Panio: Would you recommend to someone starting out that they relocate to an artistic hub like New York? Or do you think that because of technology being the way it is, you can do all this digitally and just stay where you are?
Jeff: Yes to both of those questions. I call it the “rule of the scene” — the more academic term for this is “creative clusters.” It’s this idea that there are certain geographical locations and moments in time where a lot of innovation happens. Like in America in the late 1800s, an incredible amount of wealth was created by the so-called robber barons and all these industrialists. Same thing happens with this 1920s art and literature scene.
And I do think that if you want to be more creative, one of the best things that you can do for your creativity is move. Now, when people hear that, they say, “But I’m in Nebraska, that’s easy for you to say,” or whatever. There’s two things I want to say to that. One, you may not move to the places that you think you need to move to. Patti Smith in Just Kids talks about how New York was a great place to move to in the ’70s because it was cheap, right?
Panio: Not anymore.
Jeff: The same thing was true with Paris in the 1920s. The artists were moving there because it was a cheap place to live, so it became this place where all these Bohemians came together, and they were sharing their art, and it exploded from there. The places where there’s all this creativity coming out of often are unlikely places. Like Silicon Valley. That wasn’t anything before the information age revolution happened there.
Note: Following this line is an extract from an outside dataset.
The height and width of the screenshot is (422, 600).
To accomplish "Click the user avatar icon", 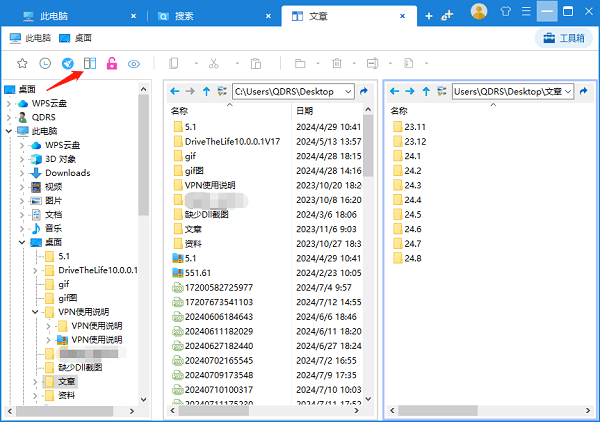I will coord(479,13).
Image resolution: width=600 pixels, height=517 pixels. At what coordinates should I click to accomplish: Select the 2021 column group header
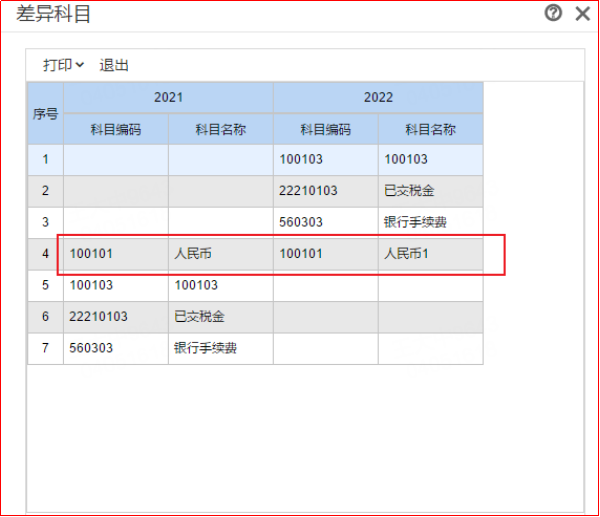(x=168, y=97)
We’re really bad at predicting where these things happen.
Second, sometimes you don’t have to move any more than across the room. I was living in Nashville, and I started to notice people in this community doing things that I wanted to do. Publishing books, starting businesses. I just decided to become a part of the scene that was already in front of me.
So first step, find a local scene. Something is happening right where you are. Even if it’s some dingy town in the middle of nowhere, there’s somebody in your little sphere of influence right now who’s doing work similar to what you’re doing. They could give you feedback and resonate with you. And use technology to your advantage, tools like Skype and social media. But don’t stop there, because the best way to build a relationship with somebody is still getting some face time with them.
This might mean going to a conference. It might mean hanging out at the local coffee shop where all the other people in your industry hang out. The argument that I want to make is that starving artists tend to go, “Well, I just need to create in solitude.” The truth is that creativity is a very social job.
You need the influence of other people to make your work better, and you also need their help in getting it to spread. When Ernest Hemingway comes onto the scene in Paris in the 1920s, he creates this network by hanging out with all these other people in that scene, and these are the very people who vouch for him and essentially help him market his work.
It’s been said that creativity is a team sport. Genius is a team sport. Keith Sawyer calls it “group genius.” Whether you’re talking about Thomas Edison, or Sigmund Freud and the psychotherapy movement, or modern day artists and creatives, we need communities to help our work spread.